Hearing Advice: Parashat Yitro

Parashat Yitro 2017

Parashat Yitro 
Exodus 18:1 – 20:23

Our Torah portion can be divided into two parts, two stories. The Torah is central to each one. In the classic, second part we read of the miraculous gift of the Torah by God to the Israelites at Mount Sinai. But the first part tells us about new rules of administering Torah teachings and justice, initiated by a human being, Yitro (Jethro) – and a non-Israelite, to boot! Of course, the giving of the Torah by God is foundational to Judaism. But the first part of our Torah portion is also crucially important. I have written about the significance of the Yitro story last year (Torah Sparks 2016) and I am tempted to simply repeat that message for its continuing relevance.

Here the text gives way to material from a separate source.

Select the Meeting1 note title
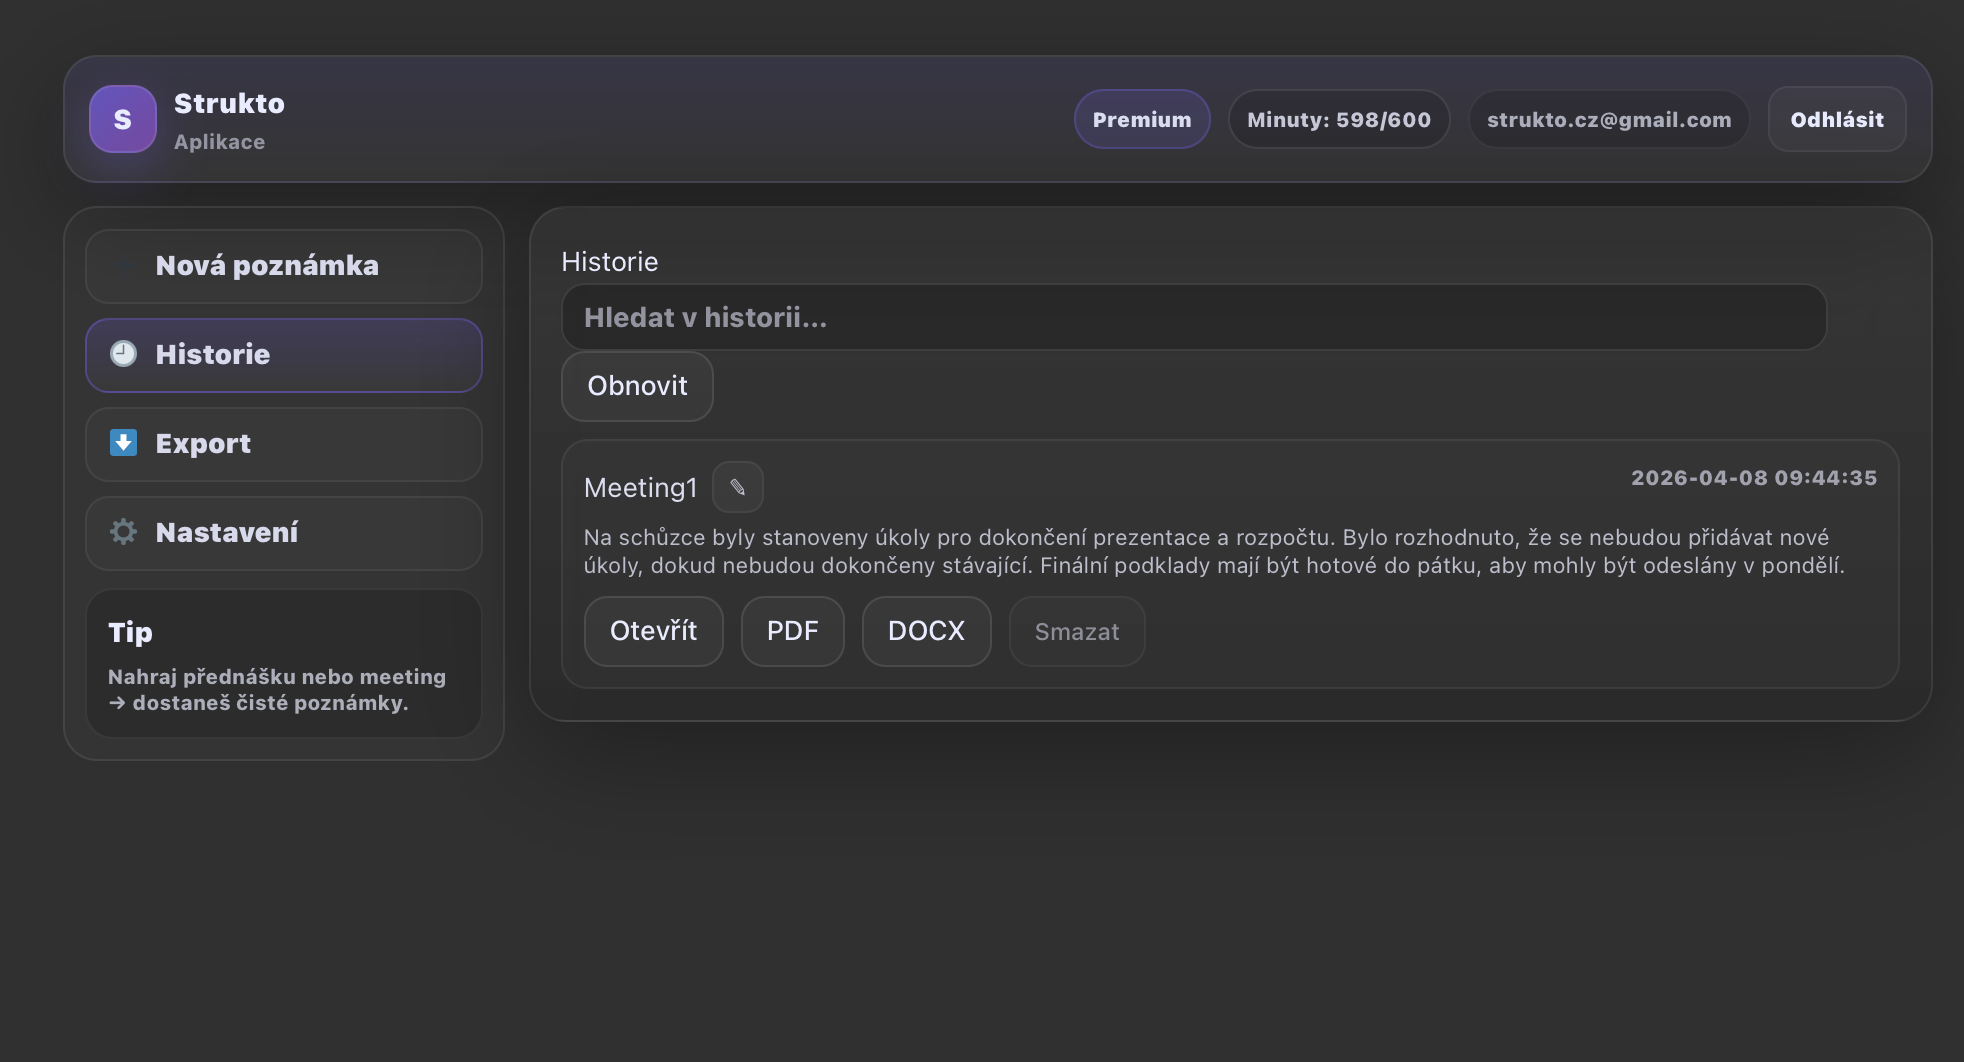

Still, I want to add a comment to appreciate more fully the juxtaposition of these two parts of this portion, a juxtaposition that joins these two parts into one larger story. In each story the main actor who gives us Torah teachings explains the reason for the gift, its purpose and goal.

The Holy Blessed One tells us that the gift of the Torah is in order to make us into “a kingdom of priests and a holy nation.” (Ex. 19:6) The Torah is the means by which we may strive for a Divine and spiritual dimension in our lives. Yitro explains that his instruction is to achieve another purpose. It is to prevent a catastrophe. If we do not adopt Yitro’s rules for teaching and administering the Torah, he warns,  “both you [-Moses] and the people will shrivel up.” (Ex. 18:18) Yitro’s goal is to insure Israel’s survival.

There is an ironic implication here. God’s grand agenda for Israel, to turn us into a holy people, is of absolute importance. But it does not seem to include within it the insurance that we will actually endure long enough to attain that cherished dream. It takes a human being – an outsider – to warn Moses that his total dedication to serving God is doomed to self-destruction unless he heeds Yitro’s humanistic advice. Without our God-given ideals, we are nothing. But without the wisdom and good will offered to us from the outside world, we will perish. This message is of a piece with the story of our liberation from Egypt. We left Egypt through the miracles of God. But the only reason we were able to survive in the first place was because of the courage and generosity of Egyptian heroines.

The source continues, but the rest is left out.